Rabies is in fact, a neglected viral zoonotic disease that is almost always transmitted from an infected mammal to a human (WHO, 2011; Wilde, Briggs, Meslin, Hemachudha, & Sitprija, 2003). Rabies has the highest case fatality rate of any disease known to infect humans and animals (Rupprecht, 2004; Rupprecht et al., 2008). There have been very few patients that have survived rabies because, once clinical signs are evident, the disease progresses rapidly and almost every patient will succumb to the disease within a few days. The World Health Organization (WHO) reports that there are at least 55,000 human deaths every year, thus one person dies of this horrific disease every 10 minutes (WHO, 2010). There are a number of different types, or variants, of rabies viruses circulating in the world and each rabies virus variant tends to be transmitted within one species of animal although ‘spillover’ of viral infection to other species can and does occur. In fact, it is the spillover of disease to humans that result in human fatalities. Human to human transmission of rabies is extremely rare and has only been laboratory confirmed to have occurred occasionally through organ transplantation although anecdotal transmission of rabies was reported through human bites (Dietzschold & Koprowski, 2004; Fekadu et al., 1996; Lapierre & Tiberghien, 2005). The majority of human rabies deaths, approximately 99% of all estimated global deaths, occur in Africa and Asia after being exposed to (usually through a bite) a rabid dog (WHO, 2005, 2010). Rabies viruses circulate on every continent in the world, with the exception of Antarctica, resulting in over 3.3 billion people living at risk of contracting the disease.
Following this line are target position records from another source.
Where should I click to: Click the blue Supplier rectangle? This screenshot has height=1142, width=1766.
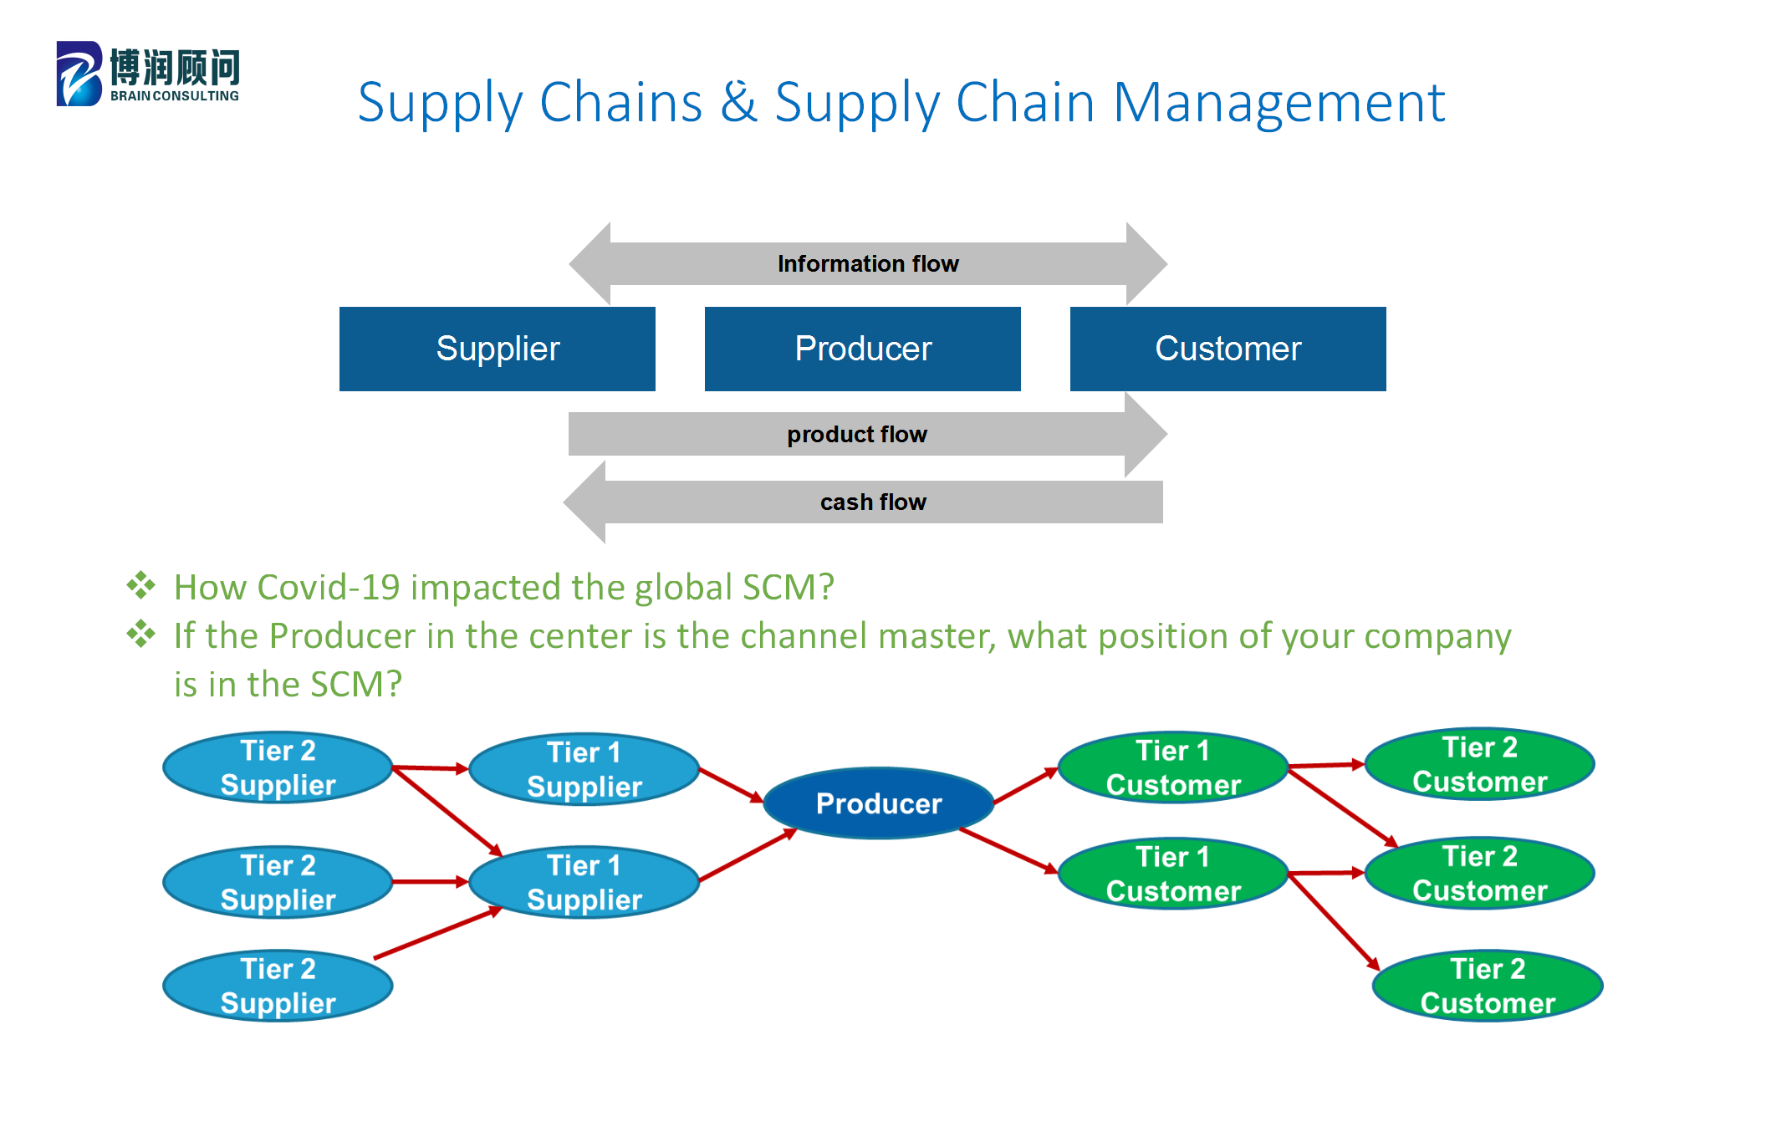click(x=497, y=349)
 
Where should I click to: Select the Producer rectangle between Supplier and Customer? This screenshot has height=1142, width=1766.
click(x=862, y=349)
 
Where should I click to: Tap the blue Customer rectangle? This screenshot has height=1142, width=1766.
click(x=1228, y=349)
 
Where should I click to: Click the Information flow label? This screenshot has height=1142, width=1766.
click(x=868, y=264)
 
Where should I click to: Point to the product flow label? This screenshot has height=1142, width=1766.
click(x=857, y=435)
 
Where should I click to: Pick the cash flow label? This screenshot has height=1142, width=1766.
click(x=873, y=502)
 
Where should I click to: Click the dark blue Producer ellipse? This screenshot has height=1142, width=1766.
click(x=878, y=803)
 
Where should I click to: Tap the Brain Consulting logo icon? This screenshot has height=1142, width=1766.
click(x=79, y=74)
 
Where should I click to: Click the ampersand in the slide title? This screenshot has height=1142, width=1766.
click(x=738, y=103)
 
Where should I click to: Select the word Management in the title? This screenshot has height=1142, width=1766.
click(x=1279, y=103)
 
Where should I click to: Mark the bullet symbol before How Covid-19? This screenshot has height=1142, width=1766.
click(x=140, y=585)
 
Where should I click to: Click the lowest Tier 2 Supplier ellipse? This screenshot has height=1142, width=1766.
click(x=278, y=986)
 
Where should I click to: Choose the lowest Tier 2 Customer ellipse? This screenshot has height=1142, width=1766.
click(x=1488, y=986)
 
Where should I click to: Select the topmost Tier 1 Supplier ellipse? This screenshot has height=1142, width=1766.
click(x=584, y=769)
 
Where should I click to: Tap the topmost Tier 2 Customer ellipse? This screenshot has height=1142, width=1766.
click(x=1479, y=764)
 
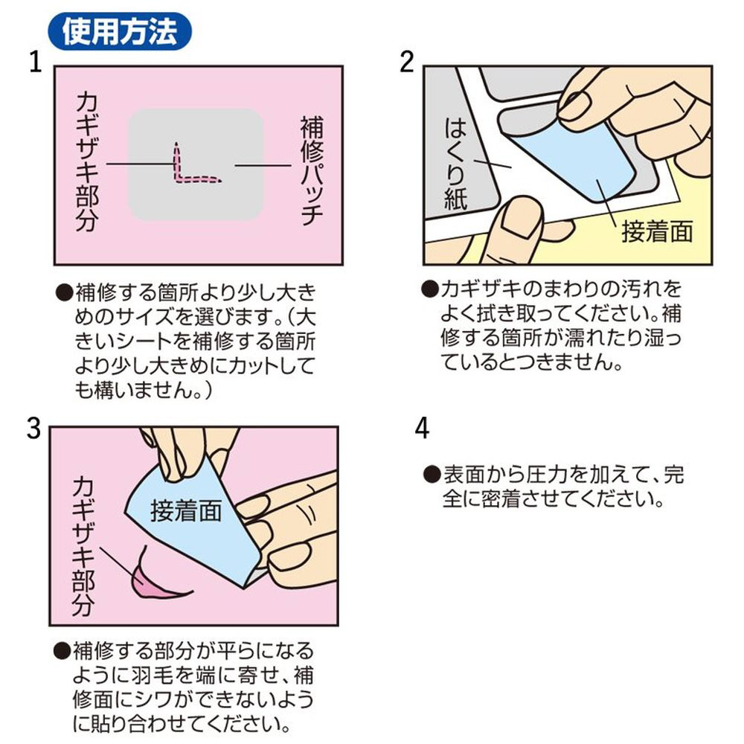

In North America, the circulation of canine rabies virus variants was eliminated through mass dog vaccination programs initially launched in the 1950’s. However, different rabies virus variants continue to circulate within the wildlife population and unvaccinated pets, including dogs and cats, can become infected through exposure to infected wild animals. In the US, between 0 – 6 human rabies deaths are reported annually. Most of these deaths occurred after being exposed to an infected bat for which the patient did not seek prompt medical treatment (Gibbons, Holman, Mosberg, & Rupprecht, 2002; Messenger, Smith, Orciari, Yager, & Rupprecht, 2003).